Top départ pour les rendez-vous d’échange autour du Varenne de l’eau. L’Eure a essuyé les plâtres le 20 octobre dernier au lycée agricole de Chambray pour une arrivée finale le 10 novembre au lycée agricole du Robillard (14). A la réalisation, les Chambres d’agriculture de Normandie qui mouillent la chemise pour anticiper les pratiques culturales et d’élevage dans un contexte de réchauffement climatique.

© DR.

« Il faut anticiper les trajectoires du réchauffement climatique pour transmettre son exploitation dans les meilleures conditions. Il faut imaginer l’agriculture euroise en fonction de ces changements et en tenant en compte du binôme territoire/climat ». Dans son propos introductif, Gilles Lievens (président de la Chambre d’agriculture de l’Eure) a rappelé les tenants et aboutissants de ce vaste chantier piloté régionalement par la CRAN, la DRAAF et la Région. L’objectif, à court terme, est de disposer en 2022 d’une feuille de route commune et opérationnelle pour adapter les systèmes agricoles (végétal et animal) à cette nouvelle donne. Une feuille de route nourrie, en proximité, par des agriculteurs à la fois inquiets et combatifs.

 

+ 0,3o C tous les 10 ans

Face aux climatosceptiques, les chiffres ont la dent dure. Le réchauffement est une réalité qui s’est accélérée dans les années 1980/90. A Guichainville (27), la température moyenne annuelle augmente de 0,32 oC tous les 10 ans (dans la moyenne régionale) et « ça va continuer. On sait ce qui va se passer dans les 30 ans », a révélé Isabelle Diomard, manager de projet climat au service biodiversité, boisement, agroenvironnement à la CRAN (Chambre régionale d’agriculture de Normandie).  Au-delà, différents scénarii divergent. Autre constat à bien prendre en compte, des dates de dernière gelée sortie hiver de plus en plus précoces en glissant d’une mi-mars vers une mi-février voire, une année sur 10, dernière gelée à la fin janvier. Conséquence : un risque aléa climatique plus important à l’instar du printemps 2021 avec un redémarrage en végétation précoce, mais beaucoup de dégâts sous les coups de boutoir de gelées tardives.

 

Un risque d’echaudage accru

Côté pluie, les quantités sont stables en moyenne, mais avec plus de variabilité. On pourrait s’en contenter, mais des températures à la hausse signifient plus d’évapotranspiration pour les plantes. Elles auront donc besoin de plus d’eau dont elles ne disposeront pas, sauf en cas d’irrigation. Agronomiquement, cela se traduit par un risque d’échaudage accru : « jusqu’à 28 jours échaudant une année sur 30 », pronostiquent les spécialistes de la CRAN. Un risque à minimiser en Normandie au fur et à mesure que l’on s’approche de la bordure maritime.

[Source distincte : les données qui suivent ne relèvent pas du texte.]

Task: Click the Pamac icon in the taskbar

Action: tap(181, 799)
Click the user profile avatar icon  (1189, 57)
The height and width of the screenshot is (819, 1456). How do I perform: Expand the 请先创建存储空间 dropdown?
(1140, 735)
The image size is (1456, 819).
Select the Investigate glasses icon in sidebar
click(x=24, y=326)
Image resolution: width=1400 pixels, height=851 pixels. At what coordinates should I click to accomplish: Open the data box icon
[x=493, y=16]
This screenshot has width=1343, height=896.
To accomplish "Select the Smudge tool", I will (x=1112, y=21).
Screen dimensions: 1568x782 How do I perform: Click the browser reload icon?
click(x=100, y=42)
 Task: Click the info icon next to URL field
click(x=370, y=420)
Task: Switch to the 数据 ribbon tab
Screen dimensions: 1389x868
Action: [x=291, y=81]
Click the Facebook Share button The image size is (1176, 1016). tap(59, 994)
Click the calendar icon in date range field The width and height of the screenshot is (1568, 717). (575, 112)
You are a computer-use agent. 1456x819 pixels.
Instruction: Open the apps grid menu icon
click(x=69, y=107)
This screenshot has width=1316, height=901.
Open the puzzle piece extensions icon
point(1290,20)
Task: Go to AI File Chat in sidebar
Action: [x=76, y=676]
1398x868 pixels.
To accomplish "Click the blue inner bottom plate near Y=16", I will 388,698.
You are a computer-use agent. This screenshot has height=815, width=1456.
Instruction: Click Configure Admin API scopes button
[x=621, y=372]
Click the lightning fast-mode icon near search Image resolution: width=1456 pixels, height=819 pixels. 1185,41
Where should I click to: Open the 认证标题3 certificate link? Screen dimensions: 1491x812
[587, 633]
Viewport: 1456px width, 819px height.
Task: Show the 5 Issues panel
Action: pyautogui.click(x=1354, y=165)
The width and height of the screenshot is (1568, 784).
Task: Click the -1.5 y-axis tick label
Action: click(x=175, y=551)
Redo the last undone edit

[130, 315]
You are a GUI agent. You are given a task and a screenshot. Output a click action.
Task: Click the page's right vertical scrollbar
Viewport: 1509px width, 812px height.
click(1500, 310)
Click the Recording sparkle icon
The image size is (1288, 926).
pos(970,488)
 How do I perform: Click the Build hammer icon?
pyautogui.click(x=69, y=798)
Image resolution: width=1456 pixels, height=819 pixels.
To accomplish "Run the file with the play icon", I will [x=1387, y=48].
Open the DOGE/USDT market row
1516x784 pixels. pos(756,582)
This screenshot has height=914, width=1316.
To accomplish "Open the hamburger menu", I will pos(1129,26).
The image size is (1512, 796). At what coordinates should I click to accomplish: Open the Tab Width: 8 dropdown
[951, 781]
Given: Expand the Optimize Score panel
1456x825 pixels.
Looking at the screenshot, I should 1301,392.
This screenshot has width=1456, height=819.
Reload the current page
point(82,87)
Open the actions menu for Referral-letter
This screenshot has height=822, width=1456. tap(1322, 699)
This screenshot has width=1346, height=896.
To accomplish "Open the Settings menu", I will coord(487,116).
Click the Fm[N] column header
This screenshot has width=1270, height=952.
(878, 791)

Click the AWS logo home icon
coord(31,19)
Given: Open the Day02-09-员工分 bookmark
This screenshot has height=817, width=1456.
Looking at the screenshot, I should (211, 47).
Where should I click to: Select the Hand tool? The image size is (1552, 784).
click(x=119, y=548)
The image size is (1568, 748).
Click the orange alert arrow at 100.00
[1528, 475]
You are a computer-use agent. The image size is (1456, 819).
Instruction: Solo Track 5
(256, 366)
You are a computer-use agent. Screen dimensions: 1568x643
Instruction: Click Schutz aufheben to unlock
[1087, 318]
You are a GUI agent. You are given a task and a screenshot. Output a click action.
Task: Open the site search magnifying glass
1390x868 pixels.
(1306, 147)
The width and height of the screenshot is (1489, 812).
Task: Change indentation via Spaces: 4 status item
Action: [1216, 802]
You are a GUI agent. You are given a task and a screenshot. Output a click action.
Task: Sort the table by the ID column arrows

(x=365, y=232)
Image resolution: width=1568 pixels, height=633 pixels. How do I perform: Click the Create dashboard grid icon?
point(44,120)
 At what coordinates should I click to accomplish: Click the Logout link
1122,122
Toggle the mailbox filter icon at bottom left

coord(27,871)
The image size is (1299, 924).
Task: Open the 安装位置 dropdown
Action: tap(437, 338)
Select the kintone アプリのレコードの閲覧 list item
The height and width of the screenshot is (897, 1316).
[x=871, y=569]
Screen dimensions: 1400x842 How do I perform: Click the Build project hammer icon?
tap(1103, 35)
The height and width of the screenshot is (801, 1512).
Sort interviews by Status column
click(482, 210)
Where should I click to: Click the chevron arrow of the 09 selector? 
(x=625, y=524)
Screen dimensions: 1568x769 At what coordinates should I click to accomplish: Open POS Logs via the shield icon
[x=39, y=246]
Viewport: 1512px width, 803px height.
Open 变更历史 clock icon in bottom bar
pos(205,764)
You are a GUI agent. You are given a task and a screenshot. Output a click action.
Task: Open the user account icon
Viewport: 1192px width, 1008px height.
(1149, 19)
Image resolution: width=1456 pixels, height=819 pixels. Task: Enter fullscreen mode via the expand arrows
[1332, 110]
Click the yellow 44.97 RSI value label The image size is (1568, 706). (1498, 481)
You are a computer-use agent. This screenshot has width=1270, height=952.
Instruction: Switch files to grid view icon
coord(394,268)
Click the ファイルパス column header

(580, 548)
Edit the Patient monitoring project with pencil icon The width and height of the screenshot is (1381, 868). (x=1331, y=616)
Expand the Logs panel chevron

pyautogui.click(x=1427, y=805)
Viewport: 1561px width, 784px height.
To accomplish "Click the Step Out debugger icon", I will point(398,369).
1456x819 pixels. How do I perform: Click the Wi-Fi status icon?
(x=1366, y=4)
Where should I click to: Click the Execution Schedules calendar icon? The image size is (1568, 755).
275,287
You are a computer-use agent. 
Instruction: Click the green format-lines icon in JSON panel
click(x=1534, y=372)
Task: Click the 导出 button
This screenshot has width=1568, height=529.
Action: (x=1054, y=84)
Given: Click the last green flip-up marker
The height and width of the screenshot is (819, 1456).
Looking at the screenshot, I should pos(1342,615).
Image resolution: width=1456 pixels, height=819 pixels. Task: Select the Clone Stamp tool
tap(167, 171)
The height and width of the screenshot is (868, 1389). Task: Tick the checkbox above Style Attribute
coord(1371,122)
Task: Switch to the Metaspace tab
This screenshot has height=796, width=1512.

Le réchauffement fait donc froid dans le dos, « mais il peut dégager aussi des opportunités qui seront cependant bien inférieures au facteur risque in fine », a corrigé Jean Santerre. C’est le cas par exemple du maïs. L’augmentation des sommes de températures avance les dates d’ensilage d’octobre-novembre à septembre, donc dans de meilleures conditions météorologiques. Reste la prairie, le bonheur sera-t-il dans le pré ? « La première récolte d’herbe sera de plus en plus précoce. On gagne 1 à 2 jours par décennie, mais les pluies seront de plus en plus gênantes pour faire un foin de qualité avec de moins en moins de périodes de 4 jours sèches surtout dans l’ouest de la Normandie où il sera de plus en plus difficile de passer entre les gouttes ».  Parallèlement, il faut s’attendre à davantage de creux d’été notamment sur les prairies RGA (Ray-Grass anglais) qui stoppent leur croissance dès 25 oC. Dans ce pas de temps à 30 ans, une attention toute particulière sera également à porter au bien-être animal pour maîtriser le niveau de stress, tant à l’extérieur (ombrage, abreuvement...) que sous la stabulation (ventilateur, brumisateur...).

Dans ce débat participatif, les agriculteurs présents (céréaliers et éleveurs) ont confirmé, à l’épaisseur du coup de crayon prêt, cet état des lieux. Ils ont également partagé leurs solutions d’avenir. Des pistes scrupuleusement collationnées par les ingénieurs de la CRAN pour les aider à établir la feuille de route à venir. Alors pour ne pas y aller au doigt mouillé, participez-vous aussi à la prochaine réunion Varenne de l’eau. Il y va aussi de la crédibilité de la ferme Normandie vis-à-vis des décideurs.